Вот, собственно, и весь небольшой монолог. А я почему-то столько времени бьюсь над ним и не знаю, что подсказать своим актерам. Тогда во МХАТе как будто бы и не бились ни над чем. Кажется, все было ясно: сегодня пятое мая — день рождения Ирины. Сегодня весело, а год назад было грустно!..
Ольга проверяет тетрадки и громко говорит о том, что думает. Чего тут мудрить и изобретать что-то, просто надо так и сделать! Но не выходит, не выходит хоть тут лопни!
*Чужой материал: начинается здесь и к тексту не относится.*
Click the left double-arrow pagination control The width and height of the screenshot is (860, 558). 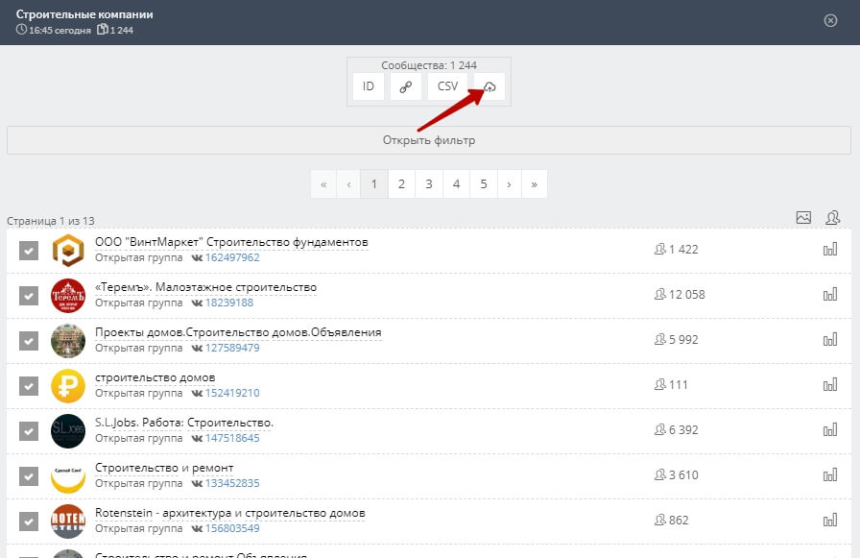point(323,183)
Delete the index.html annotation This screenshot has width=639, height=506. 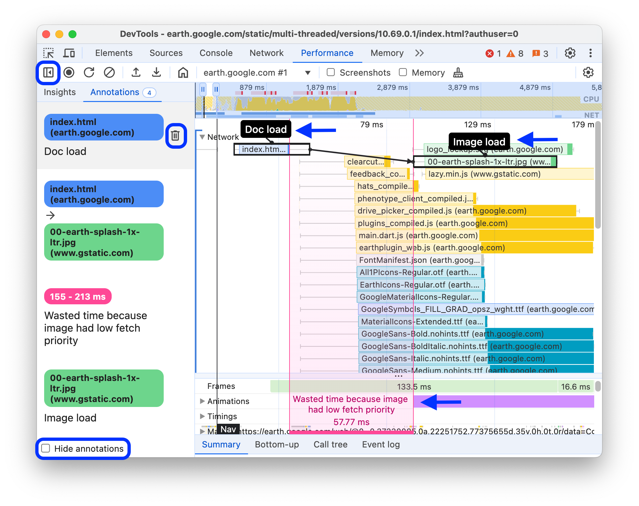coord(176,136)
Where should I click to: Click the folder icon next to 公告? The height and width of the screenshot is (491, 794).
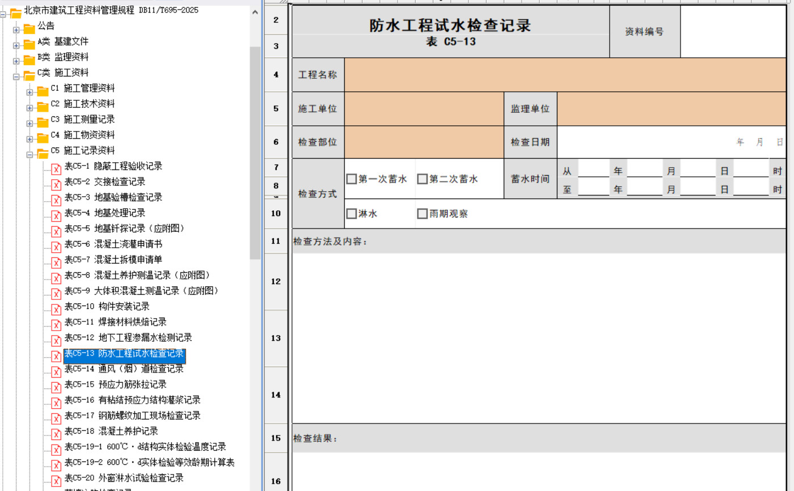[x=29, y=28]
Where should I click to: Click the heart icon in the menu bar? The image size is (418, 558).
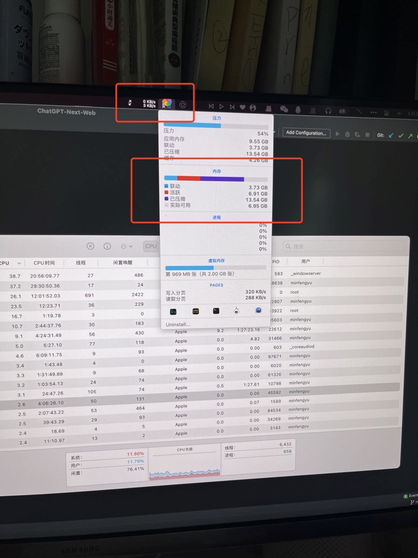pyautogui.click(x=242, y=107)
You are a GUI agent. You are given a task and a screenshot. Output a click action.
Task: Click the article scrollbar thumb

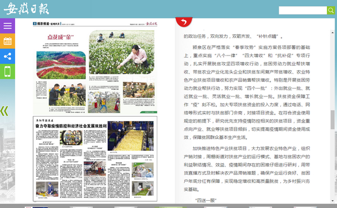click(x=333, y=119)

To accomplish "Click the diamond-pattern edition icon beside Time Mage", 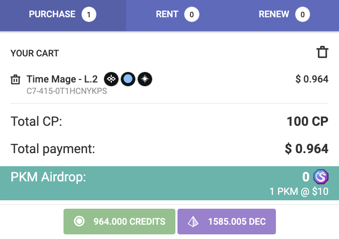I will (x=111, y=79).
Возможно, у трех артисток МХАТа все это было в крови и ни о чем специальном не надо было думать. А тут начинаешь разбираться, расчленять, раскладывать, и все как-то получается однобоко. Все хочется что-то спедалировать, объяснить. Кажется, что иначе, без особой назойливой трактовки, получится избито, тривиально. Ведь столько раз мы уже слышали эти фразы. Они перестали звучать для нас как нечто интересное. Уже не вслушиваешься в них. И тогда думаешь: а может, пусть вначале потанцуют, и Ольга именно на это скажет, что вот так и идет время. Было мрачно, а стало веселей. Но тут же я обрываю себя: нет, не надо никакого танца! Что это еще за танец! Зачем он? Как надоедает иногда эта режиссура! А может быть, это тревожное размышление о противоречивости жизни? Так много контрастов, и контрасты эти тревожат, мучают. В первом случае незаметно скатываешься в вульгарную веселость, во втором — в столь же вульгарную мрачность. И Чехов становится уже не Чеховым. Старые мхатовцы, вероятно, были правы. Они брали все в какой-то цельности. И в этой цельности была еще редкая незамутненность, простота и мудрость. Нигде и ничего не выпячивалось, все было только внутри. А внешне — выражалось просто, величественно и звучно: год назад было хуже, чем сейчас, хотя и сейчас не все хорошо! Ясно, просто, законченно! Почти готовая формула долгих-долгих размышлений и долгих-долгих переживаний. Но эти размышления и переживания столь велики, что теперь уже зародилось спокойствие и высота. Спокойная высота размышлений о неспокойной и драматической жизни.